Retype, word for word, only the lines from the one containing "This screenshot has width=1450, height=816." through the last line of the listing below. Pictures do not belong in the result.
"""
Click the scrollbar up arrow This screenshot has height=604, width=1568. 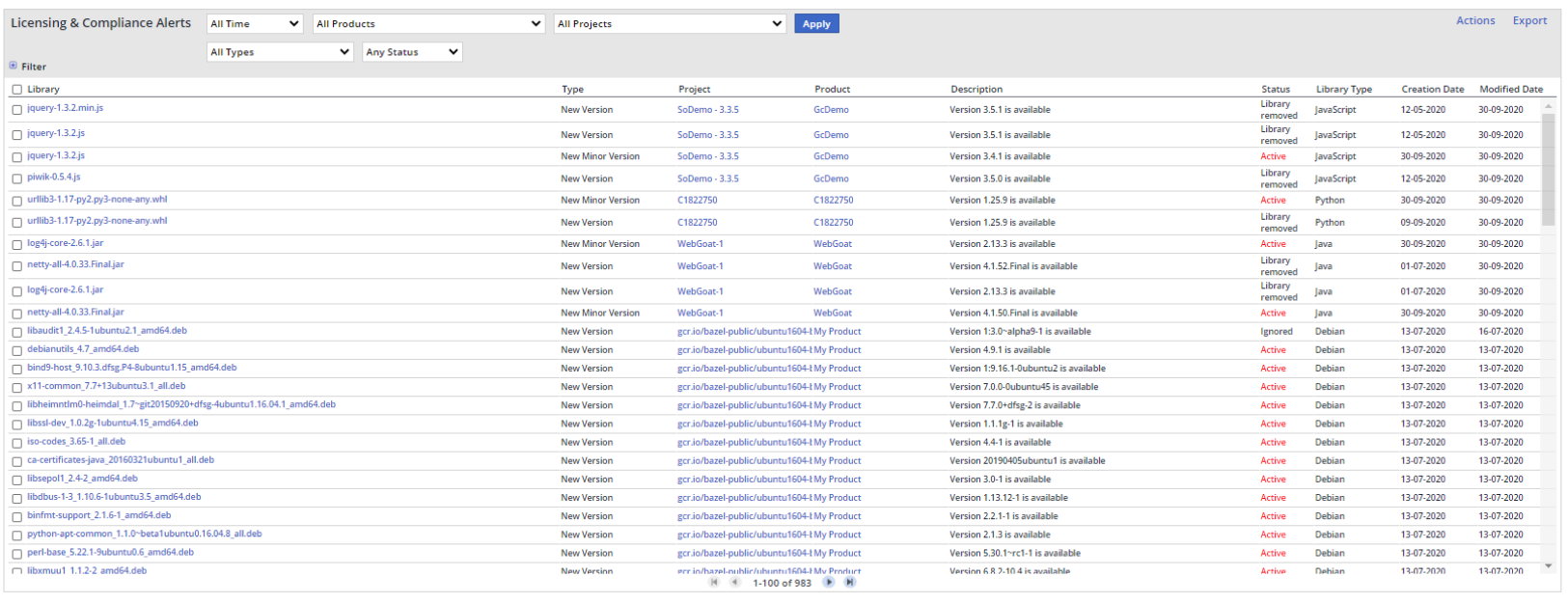coord(1549,106)
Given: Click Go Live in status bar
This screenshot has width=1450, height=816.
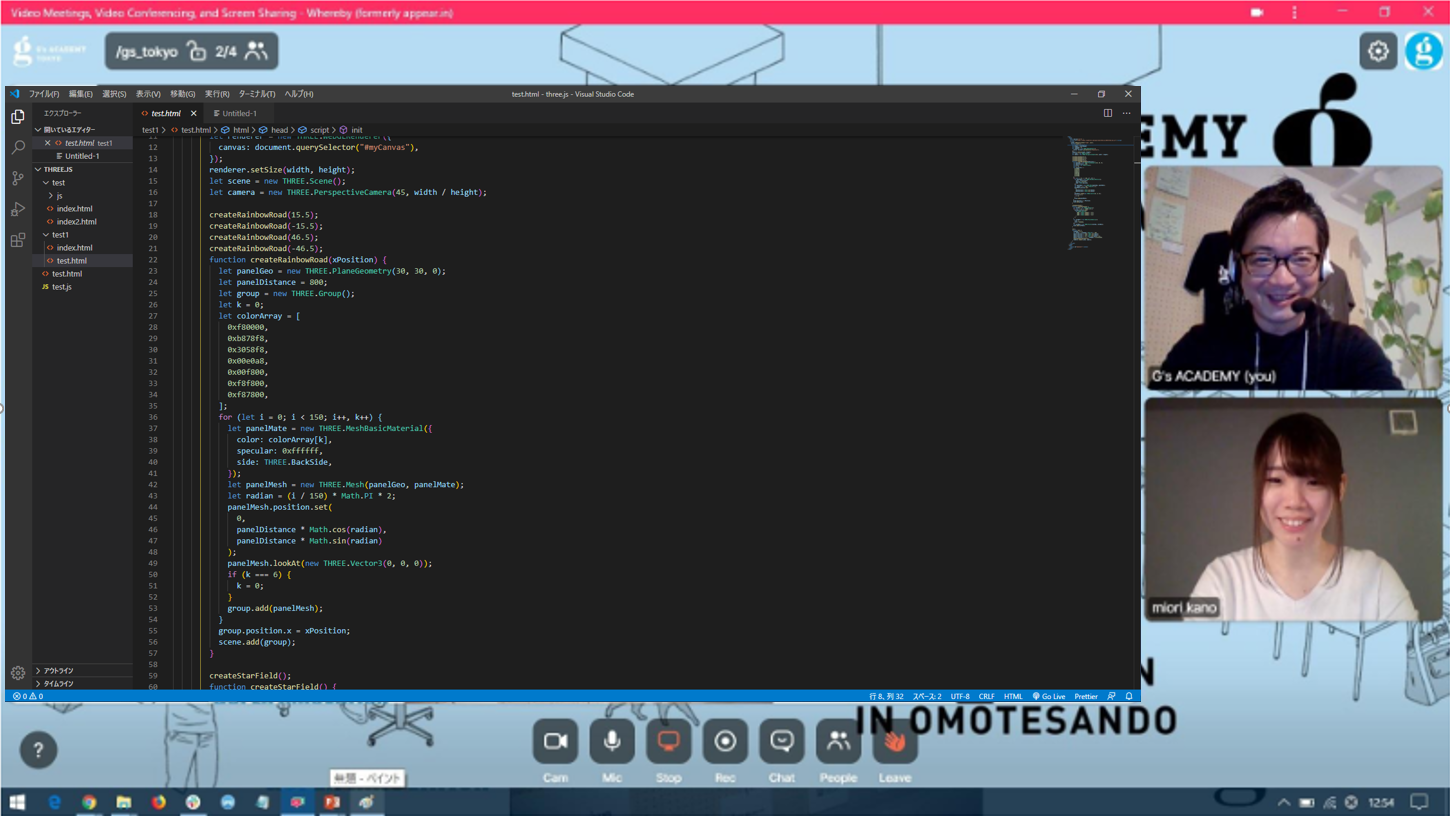Looking at the screenshot, I should pyautogui.click(x=1049, y=696).
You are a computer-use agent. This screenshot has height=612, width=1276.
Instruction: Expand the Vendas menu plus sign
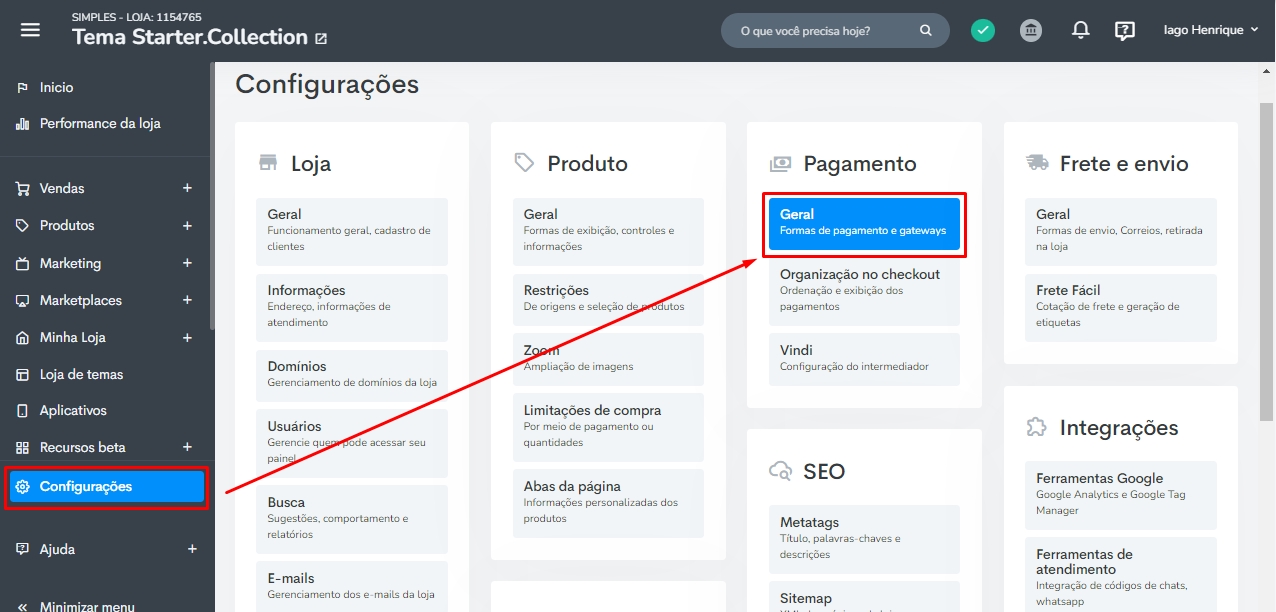pyautogui.click(x=187, y=189)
"""
RESPONSE AREA:
This screenshot has width=1450, height=816.
Looking at the screenshot, I should pyautogui.click(x=1049, y=696).
You are a computer-use agent. This screenshot has height=612, width=1276.
Instruction: Expand the Vendas menu plus sign
pyautogui.click(x=187, y=189)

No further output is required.